• Challenge:
Arrange every line of the records below as a Markdown table with the columns No. and Text, numbering each row and omitting blank lines.

• Data in this exercise:
"""

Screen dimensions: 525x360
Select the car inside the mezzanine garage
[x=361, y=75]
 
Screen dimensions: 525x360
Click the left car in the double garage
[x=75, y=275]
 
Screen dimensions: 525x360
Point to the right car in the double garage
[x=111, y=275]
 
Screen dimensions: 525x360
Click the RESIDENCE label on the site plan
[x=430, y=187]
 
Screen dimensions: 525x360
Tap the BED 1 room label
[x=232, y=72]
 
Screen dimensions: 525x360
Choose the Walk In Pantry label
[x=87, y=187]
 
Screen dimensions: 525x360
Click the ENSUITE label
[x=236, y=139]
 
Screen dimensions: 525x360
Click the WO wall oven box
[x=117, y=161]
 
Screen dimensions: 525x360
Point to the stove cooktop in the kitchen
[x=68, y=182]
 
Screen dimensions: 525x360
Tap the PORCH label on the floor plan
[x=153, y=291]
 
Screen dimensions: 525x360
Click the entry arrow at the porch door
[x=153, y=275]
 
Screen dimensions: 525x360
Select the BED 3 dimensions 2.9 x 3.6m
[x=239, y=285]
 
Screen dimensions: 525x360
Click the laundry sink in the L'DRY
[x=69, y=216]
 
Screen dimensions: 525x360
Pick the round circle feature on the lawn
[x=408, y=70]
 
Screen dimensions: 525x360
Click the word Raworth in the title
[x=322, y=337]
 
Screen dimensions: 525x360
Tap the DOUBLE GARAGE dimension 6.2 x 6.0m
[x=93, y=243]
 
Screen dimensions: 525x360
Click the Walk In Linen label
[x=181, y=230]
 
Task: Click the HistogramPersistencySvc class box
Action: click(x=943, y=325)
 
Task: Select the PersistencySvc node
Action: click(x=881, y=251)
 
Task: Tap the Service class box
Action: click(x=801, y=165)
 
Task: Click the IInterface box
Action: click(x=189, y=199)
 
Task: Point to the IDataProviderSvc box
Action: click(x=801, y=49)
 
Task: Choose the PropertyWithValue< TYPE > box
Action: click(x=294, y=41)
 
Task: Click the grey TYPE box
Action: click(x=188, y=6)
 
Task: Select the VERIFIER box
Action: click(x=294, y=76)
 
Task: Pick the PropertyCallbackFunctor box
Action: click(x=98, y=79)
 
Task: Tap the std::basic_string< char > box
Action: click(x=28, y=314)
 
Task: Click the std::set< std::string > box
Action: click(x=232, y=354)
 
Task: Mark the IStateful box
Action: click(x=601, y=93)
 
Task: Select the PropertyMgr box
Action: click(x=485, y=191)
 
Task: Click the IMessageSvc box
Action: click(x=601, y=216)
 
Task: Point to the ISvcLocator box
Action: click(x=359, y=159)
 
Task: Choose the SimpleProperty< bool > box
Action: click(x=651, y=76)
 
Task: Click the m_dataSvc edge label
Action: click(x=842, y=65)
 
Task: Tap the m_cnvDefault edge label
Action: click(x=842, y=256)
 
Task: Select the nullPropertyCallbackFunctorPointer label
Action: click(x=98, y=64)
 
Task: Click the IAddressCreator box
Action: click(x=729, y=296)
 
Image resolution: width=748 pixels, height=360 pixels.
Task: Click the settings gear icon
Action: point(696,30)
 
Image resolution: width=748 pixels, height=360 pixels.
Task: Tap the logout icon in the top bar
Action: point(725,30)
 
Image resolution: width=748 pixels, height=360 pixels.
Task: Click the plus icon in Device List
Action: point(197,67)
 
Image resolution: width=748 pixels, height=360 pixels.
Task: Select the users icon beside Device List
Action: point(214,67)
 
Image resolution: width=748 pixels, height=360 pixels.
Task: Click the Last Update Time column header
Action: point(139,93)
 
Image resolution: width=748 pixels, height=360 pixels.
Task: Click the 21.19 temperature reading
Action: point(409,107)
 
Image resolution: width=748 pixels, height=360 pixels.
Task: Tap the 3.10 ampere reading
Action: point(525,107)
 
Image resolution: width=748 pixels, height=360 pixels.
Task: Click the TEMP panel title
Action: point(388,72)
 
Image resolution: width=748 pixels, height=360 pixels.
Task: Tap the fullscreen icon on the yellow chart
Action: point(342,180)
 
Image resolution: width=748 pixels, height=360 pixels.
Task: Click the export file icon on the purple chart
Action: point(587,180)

"""

• Result of the task:
| No. | Text |
|---|---|
| 1 | Screen dimensions: 525x360 |
| 2 | Select the car inside the mezzanine garage |
| 3 | [x=361, y=75] |
| 4 | Screen dimensions: 525x360 |
| 5 | Click the left car in the double garage |
| 6 | [x=75, y=275] |
| 7 | Screen dimensions: 525x360 |
| 8 | Point to the right car in the double garage |
| 9 | [x=111, y=275] |
| 10 | Screen dimensions: 525x360 |
| 11 | Click the RESIDENCE label on the site plan |
| 12 | [x=430, y=187] |
| 13 | Screen dimensions: 525x360 |
| 14 | Tap the BED 1 room label |
| 15 | [x=232, y=72] |
| 16 | Screen dimensions: 525x360 |
| 17 | Choose the Walk In Pantry label |
| 18 | [x=87, y=187] |
| 19 | Screen dimensions: 525x360 |
| 20 | Click the ENSUITE label |
| 21 | [x=236, y=139] |
| 22 | Screen dimensions: 525x360 |
| 23 | Click the WO wall oven box |
| 24 | [x=117, y=161] |
| 25 | Screen dimensions: 525x360 |
| 26 | Point to the stove cooktop in the kitchen |
| 27 | [x=68, y=182] |
| 28 | Screen dimensions: 525x360 |
| 29 | Tap the PORCH label on the floor plan |
| 30 | [x=153, y=291] |
| 31 | Screen dimensions: 525x360 |
| 32 | Click the entry arrow at the porch door |
| 33 | [x=153, y=275] |
| 34 | Screen dimensions: 525x360 |
| 35 | Select the BED 3 dimensions 2.9 x 3.6m |
| 36 | [x=239, y=285] |
| 37 | Screen dimensions: 525x360 |
| 38 | Click the laundry sink in the L'DRY |
| 39 | [x=69, y=216] |
| 40 | Screen dimensions: 525x360 |
| 41 | Pick the round circle feature on the lawn |
| 42 | [x=408, y=70] |
| 43 | Screen dimensions: 525x360 |
| 44 | Click the word Raworth in the title |
| 45 | [x=322, y=337] |
| 46 | Screen dimensions: 525x360 |
| 47 | Tap the DOUBLE GARAGE dimension 6.2 x 6.0m |
| 48 | [x=93, y=243] |
| 49 | Screen dimensions: 525x360 |
| 50 | Click the Walk In Linen label |
| 51 | [x=181, y=230] |
| 52 | Task: Click the HistogramPersistencySvc class box |
| 53 | Action: click(x=943, y=325) |
| 54 | Task: Select the PersistencySvc node |
| 55 | Action: click(x=881, y=251) |
| 56 | Task: Tap the Service class box |
| 57 | Action: click(x=801, y=165) |
| 58 | Task: Click the IInterface box |
| 59 | Action: click(x=189, y=199) |
| 60 | Task: Point to the IDataProviderSvc box |
| 61 | Action: click(x=801, y=49) |
| 62 | Task: Choose the PropertyWithValue< TYPE > box |
| 63 | Action: click(x=294, y=41) |
| 64 | Task: Click the grey TYPE box |
| 65 | Action: click(x=188, y=6) |
| 66 | Task: Select the VERIFIER box |
| 67 | Action: click(x=294, y=76) |
| 68 | Task: Pick the PropertyCallbackFunctor box |
| 69 | Action: click(x=98, y=79) |
| 70 | Task: Tap the std::basic_string< char > box |
| 71 | Action: click(x=28, y=314) |
| 72 | Task: Click the std::set< std::string > box |
| 73 | Action: click(x=232, y=354) |
| 74 | Task: Mark the IStateful box |
| 75 | Action: click(x=601, y=93) |
| 76 | Task: Select the PropertyMgr box |
| 77 | Action: click(x=485, y=191) |
| 78 | Task: Click the IMessageSvc box |
| 79 | Action: click(x=601, y=216) |
| 80 | Task: Point to the ISvcLocator box |
| 81 | Action: click(x=359, y=159) |
| 82 | Task: Choose the SimpleProperty< bool > box |
| 83 | Action: click(x=651, y=76) |
| 84 | Task: Click the m_dataSvc edge label |
| 85 | Action: click(x=842, y=65) |
| 86 | Task: Tap the m_cnvDefault edge label |
| 87 | Action: click(x=842, y=256) |
| 88 | Task: Select the nullPropertyCallbackFunctorPointer label |
| 89 | Action: click(x=98, y=64) |
| 90 | Task: Click the IAddressCreator box |
| 91 | Action: click(x=729, y=296) |
| 92 | Image resolution: width=748 pixels, height=360 pixels. |
| 93 | Task: Click the settings gear icon |
| 94 | Action: point(696,30) |
| 95 | Image resolution: width=748 pixels, height=360 pixels. |
| 96 | Task: Tap the logout icon in the top bar |
| 97 | Action: point(725,30) |
| 98 | Image resolution: width=748 pixels, height=360 pixels. |
| 99 | Task: Click the plus icon in Device List |
| 100 | Action: point(197,67) |
| 101 | Image resolution: width=748 pixels, height=360 pixels. |
| 102 | Task: Select the users icon beside Device List |
| 103 | Action: point(214,67) |
| 104 | Image resolution: width=748 pixels, height=360 pixels. |
| 105 | Task: Click the Last Update Time column header |
| 106 | Action: point(139,93) |
| 107 | Image resolution: width=748 pixels, height=360 pixels. |
| 108 | Task: Click the 21.19 temperature reading |
| 109 | Action: point(409,107) |
| 110 | Image resolution: width=748 pixels, height=360 pixels. |
| 111 | Task: Tap the 3.10 ampere reading |
| 112 | Action: point(525,107) |
| 113 | Image resolution: width=748 pixels, height=360 pixels. |
| 114 | Task: Click the TEMP panel title |
| 115 | Action: point(388,72) |
| 116 | Image resolution: width=748 pixels, height=360 pixels. |
| 117 | Task: Tap the fullscreen icon on the yellow chart |
| 118 | Action: point(342,180) |
| 119 | Image resolution: width=748 pixels, height=360 pixels. |
| 120 | Task: Click the export file icon on the purple chart |
| 121 | Action: point(587,180) |